C'était un surréaliste avant l'heure. Journaliste, polémiste, écrivain à succès, Octave Mirbeau a survolé la fin du XIXe siècle et le début du XXe avec une fascination pour la révolution industrielle en général et l'automobile en particulier. Aussi, en 1907, l'auteur du Journal d'une femme de chambre entreprend un voyage à bord de sa voiture, une CGV (Charron, Girardot et Voigt) immatriculée 628 E8, on était loin alors de nos plaques européennes.
Accompagné de son fidèle chauffeur et mécanicien Brossette, son voyage doit le mener, via le nord de la France, vers l'Allemagne, dans un périple destiné à célébrer l'amitié franco-allemande, sept ans avant que n'éclate le premier conflit mondial. Mais pour Mirbeau, l'auto n'est pas qu'un symbole de paix et une simple prouesse technique. Il ne roule pas en voiture, il "pratique l'automobilisme", comme on pratiquerait le nautisme. Il voit dans cette pratique, l'inverse de l'immobilisme. Grâce à elle, l'écrivain s'affranchit des horaires et de toutes les contraintes.
Durant tout son parcours, Mirbeau écrit, évidemment, mais sait-il lui-même quelle est la direction que prend sa plume ? Il s'autorise toutes les digressions. Ainsi, en arrivant dans le Nord de la France, il évoque Louis XIV. Quelque temps plus tard et sans aucune raison, il raconte l'agonie de Balzac, et explique que pendant que le génie littéraire se mourrait, sa compagne folâtrait avec son amant.
Un parfum de scandale derrière la plaque d'immatriculation
De retour à Paris, Mirbeau rassemble ses notes pour en faire un livre. Mais comment appeler cet ouvrage qui n'est pas un reportage, pas vraiment un récit de voyage et encore moins un roman ? Sauf que s'il ne suit pas une narration précise, le livre a au moins un personnage principal : la voiture. Elle n'a pas de nom, mais une immatriculation. L'ouvrage de Mirbeau s'appellera tout simplement La 628 E8. Il s'ouvre sur une préface dédicacée à Fernand Charron, l'un des concepteurs de son auto, ou il lui explique que sa voiture n'en est pas vraiment une, mais qu'elle est une "fabuleuse licorne".

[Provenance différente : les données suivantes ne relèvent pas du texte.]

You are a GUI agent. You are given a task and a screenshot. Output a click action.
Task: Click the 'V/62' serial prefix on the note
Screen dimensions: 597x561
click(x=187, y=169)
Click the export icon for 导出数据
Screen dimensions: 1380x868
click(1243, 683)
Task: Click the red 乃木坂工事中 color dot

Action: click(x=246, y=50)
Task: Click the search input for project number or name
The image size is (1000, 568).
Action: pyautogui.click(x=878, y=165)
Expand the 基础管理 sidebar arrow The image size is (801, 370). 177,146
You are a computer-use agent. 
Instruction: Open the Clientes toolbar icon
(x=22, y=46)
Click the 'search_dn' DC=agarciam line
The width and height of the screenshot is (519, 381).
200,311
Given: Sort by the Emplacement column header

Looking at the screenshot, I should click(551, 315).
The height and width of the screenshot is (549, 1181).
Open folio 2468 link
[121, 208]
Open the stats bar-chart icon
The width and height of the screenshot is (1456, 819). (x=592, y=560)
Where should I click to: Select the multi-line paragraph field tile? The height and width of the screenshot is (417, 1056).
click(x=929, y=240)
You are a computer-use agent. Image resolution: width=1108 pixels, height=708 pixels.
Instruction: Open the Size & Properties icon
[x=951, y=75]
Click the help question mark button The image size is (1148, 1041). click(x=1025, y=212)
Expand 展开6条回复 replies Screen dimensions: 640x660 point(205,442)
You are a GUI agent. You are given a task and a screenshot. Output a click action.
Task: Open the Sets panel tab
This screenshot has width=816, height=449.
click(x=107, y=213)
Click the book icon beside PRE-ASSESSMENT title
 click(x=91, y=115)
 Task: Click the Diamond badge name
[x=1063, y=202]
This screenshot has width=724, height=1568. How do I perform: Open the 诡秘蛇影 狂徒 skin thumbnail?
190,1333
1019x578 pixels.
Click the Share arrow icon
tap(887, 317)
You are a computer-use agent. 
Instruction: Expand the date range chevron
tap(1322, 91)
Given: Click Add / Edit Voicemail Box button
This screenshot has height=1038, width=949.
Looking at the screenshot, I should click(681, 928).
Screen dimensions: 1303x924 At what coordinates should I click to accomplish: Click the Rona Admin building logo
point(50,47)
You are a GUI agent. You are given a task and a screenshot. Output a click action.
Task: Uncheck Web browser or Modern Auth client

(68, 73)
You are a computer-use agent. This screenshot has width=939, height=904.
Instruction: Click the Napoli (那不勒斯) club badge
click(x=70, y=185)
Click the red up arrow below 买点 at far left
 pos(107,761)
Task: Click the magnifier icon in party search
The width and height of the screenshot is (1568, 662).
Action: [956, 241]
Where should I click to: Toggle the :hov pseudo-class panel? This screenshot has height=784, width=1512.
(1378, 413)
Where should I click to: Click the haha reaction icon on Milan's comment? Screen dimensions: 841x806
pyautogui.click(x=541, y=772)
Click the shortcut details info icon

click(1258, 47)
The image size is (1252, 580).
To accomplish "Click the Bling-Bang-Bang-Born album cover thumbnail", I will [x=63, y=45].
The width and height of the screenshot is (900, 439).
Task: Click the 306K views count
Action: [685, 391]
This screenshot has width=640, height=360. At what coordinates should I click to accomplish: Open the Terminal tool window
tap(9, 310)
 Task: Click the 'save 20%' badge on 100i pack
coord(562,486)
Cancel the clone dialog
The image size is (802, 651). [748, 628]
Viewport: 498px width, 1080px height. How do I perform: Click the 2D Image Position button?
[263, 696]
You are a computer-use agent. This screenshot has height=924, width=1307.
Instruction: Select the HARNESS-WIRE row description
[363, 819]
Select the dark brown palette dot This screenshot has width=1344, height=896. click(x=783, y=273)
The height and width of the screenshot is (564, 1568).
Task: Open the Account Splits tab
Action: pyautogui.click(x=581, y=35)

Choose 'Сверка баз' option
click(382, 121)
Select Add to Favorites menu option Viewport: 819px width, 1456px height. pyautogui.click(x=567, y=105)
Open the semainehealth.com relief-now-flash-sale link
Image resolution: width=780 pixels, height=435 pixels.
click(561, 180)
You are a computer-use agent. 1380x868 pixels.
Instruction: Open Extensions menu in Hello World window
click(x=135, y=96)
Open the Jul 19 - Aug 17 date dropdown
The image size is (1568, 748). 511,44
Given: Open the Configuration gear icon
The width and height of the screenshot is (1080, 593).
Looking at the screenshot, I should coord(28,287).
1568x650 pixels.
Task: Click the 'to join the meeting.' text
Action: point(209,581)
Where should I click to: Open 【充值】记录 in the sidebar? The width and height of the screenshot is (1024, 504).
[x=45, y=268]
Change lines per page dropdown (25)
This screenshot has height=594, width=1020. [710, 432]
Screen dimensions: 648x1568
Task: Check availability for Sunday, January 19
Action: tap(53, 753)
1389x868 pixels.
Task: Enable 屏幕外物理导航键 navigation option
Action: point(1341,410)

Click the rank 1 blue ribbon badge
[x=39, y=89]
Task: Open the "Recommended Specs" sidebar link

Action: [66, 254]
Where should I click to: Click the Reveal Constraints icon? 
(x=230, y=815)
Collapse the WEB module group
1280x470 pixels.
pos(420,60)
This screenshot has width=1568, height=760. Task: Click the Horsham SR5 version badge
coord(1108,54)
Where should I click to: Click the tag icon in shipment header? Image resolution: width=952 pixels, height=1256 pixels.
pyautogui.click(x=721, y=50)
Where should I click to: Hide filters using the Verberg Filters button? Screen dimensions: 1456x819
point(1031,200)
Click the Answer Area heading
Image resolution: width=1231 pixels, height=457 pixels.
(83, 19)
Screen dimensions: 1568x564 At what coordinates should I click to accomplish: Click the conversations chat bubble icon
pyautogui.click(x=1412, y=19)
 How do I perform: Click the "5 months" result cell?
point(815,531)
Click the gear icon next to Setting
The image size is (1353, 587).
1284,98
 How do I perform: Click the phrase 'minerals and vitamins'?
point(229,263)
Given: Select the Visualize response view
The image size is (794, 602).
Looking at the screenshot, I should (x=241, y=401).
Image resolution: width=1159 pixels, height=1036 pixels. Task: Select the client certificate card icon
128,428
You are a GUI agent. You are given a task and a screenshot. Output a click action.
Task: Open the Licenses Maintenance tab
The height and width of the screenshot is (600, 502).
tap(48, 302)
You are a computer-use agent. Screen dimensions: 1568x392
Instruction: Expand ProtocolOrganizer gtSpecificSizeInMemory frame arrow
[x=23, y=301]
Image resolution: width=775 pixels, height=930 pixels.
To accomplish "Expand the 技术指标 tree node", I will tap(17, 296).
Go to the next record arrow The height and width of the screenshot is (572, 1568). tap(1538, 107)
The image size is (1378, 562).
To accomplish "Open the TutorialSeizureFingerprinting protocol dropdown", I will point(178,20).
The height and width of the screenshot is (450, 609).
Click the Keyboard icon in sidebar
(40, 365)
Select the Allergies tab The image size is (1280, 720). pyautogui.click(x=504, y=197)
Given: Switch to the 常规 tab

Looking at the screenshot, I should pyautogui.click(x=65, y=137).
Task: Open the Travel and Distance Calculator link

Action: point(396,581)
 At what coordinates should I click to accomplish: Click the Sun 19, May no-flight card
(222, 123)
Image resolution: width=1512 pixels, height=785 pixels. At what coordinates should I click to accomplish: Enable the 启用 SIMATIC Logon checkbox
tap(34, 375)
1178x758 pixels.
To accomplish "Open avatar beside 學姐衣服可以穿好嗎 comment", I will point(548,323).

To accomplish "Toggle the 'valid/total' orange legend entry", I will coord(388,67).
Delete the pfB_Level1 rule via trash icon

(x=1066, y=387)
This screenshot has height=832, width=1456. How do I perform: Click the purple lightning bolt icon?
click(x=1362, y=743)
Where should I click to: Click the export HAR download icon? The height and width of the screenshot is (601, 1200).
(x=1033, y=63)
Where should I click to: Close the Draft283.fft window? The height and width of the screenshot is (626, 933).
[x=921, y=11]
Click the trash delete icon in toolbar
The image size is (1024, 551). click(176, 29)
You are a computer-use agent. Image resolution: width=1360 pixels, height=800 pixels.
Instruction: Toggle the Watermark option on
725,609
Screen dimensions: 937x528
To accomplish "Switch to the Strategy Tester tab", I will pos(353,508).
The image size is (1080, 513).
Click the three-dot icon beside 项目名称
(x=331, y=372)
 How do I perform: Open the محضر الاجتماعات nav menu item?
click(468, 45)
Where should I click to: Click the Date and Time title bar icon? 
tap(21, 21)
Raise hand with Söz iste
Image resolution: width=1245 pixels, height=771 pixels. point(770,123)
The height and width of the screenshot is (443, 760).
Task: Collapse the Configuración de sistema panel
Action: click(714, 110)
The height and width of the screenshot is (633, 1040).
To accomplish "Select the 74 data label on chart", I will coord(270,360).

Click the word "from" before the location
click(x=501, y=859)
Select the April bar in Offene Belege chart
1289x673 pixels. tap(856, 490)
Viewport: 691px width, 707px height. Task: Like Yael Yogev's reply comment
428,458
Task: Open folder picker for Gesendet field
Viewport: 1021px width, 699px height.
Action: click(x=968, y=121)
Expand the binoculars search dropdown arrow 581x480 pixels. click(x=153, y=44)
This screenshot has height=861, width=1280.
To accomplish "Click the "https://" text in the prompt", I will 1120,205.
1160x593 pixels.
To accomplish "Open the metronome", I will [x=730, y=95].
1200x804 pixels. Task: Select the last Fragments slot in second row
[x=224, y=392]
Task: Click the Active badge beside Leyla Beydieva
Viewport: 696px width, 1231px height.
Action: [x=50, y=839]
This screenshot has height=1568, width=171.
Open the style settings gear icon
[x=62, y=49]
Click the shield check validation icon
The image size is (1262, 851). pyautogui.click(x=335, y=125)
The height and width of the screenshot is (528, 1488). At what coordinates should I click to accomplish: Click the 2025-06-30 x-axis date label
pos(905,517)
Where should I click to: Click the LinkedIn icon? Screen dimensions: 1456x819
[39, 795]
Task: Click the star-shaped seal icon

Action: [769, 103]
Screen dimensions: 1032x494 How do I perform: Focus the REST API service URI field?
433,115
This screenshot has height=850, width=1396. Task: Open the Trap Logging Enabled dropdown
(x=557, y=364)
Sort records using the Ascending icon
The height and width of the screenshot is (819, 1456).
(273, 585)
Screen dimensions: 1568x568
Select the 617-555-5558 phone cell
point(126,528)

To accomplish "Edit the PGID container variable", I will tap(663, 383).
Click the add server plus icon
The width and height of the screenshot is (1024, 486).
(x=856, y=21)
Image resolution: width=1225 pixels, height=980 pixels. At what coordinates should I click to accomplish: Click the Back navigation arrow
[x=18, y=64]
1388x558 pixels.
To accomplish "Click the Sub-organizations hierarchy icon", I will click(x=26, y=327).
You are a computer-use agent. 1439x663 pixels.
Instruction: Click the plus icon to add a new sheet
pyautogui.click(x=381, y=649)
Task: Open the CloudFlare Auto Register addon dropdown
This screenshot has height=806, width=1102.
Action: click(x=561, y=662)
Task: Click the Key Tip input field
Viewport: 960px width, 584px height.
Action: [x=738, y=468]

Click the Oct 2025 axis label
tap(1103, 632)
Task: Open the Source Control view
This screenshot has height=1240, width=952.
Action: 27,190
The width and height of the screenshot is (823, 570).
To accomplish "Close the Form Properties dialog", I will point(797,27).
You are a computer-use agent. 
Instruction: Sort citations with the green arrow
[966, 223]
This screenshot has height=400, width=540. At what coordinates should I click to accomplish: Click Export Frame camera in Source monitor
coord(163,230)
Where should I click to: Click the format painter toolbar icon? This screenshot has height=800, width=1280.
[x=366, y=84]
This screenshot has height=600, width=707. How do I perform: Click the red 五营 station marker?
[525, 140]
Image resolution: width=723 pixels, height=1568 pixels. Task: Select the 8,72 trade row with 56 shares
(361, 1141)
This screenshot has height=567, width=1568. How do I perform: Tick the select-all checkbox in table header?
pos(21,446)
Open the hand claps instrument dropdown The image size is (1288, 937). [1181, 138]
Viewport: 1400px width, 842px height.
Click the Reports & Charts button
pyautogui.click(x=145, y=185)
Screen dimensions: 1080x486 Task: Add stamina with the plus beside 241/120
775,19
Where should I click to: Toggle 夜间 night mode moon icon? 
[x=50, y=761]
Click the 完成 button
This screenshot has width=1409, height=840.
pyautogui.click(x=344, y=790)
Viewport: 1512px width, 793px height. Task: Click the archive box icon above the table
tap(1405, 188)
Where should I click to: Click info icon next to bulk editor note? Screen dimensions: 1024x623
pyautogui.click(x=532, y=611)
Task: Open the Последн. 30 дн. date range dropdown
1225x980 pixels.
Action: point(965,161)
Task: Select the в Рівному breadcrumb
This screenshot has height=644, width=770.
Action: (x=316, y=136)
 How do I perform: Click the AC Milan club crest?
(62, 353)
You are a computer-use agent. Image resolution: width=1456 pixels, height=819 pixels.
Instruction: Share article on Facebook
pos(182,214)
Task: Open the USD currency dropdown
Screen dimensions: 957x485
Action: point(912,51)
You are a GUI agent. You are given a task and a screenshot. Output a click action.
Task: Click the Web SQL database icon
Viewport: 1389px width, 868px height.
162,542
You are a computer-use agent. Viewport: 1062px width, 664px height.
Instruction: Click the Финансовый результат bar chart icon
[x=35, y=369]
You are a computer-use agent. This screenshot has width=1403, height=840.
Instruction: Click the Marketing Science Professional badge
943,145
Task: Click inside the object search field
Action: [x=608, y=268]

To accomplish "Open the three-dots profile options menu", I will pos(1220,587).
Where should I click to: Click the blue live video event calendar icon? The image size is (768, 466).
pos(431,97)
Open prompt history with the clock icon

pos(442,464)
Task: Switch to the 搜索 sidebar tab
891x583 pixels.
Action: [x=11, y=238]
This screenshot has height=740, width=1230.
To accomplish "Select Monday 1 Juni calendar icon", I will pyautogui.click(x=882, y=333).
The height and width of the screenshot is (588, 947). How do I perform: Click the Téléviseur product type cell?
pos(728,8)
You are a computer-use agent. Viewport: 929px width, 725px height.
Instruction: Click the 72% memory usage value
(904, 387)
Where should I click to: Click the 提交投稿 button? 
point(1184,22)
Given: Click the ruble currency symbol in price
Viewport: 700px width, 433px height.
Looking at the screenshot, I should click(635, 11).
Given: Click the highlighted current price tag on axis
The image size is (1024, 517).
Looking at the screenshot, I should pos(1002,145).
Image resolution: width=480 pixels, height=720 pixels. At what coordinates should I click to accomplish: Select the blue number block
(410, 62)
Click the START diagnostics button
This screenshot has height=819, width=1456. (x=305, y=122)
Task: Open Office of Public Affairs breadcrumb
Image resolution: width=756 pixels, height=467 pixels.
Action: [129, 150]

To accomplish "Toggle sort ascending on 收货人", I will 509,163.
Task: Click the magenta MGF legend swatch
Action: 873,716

La 628 E8 sort en 1908 et immédiatement le scandale éclate, non pas à cause de son genre littéraire qui oscille entre l'absurde et le journal intime, mais en raison des quelques pages sur Balzac. La fille de sa veuve obtient du tribunal que cette partie qui parle des errements de sa mère soient retirée. La 628 E8 est donc allégée d'une quarantaine de pages. Il n'en reste pas moins 416 autres pour célébrer les réjouissance d'un autre temps. celles du temps de la liberté automobile.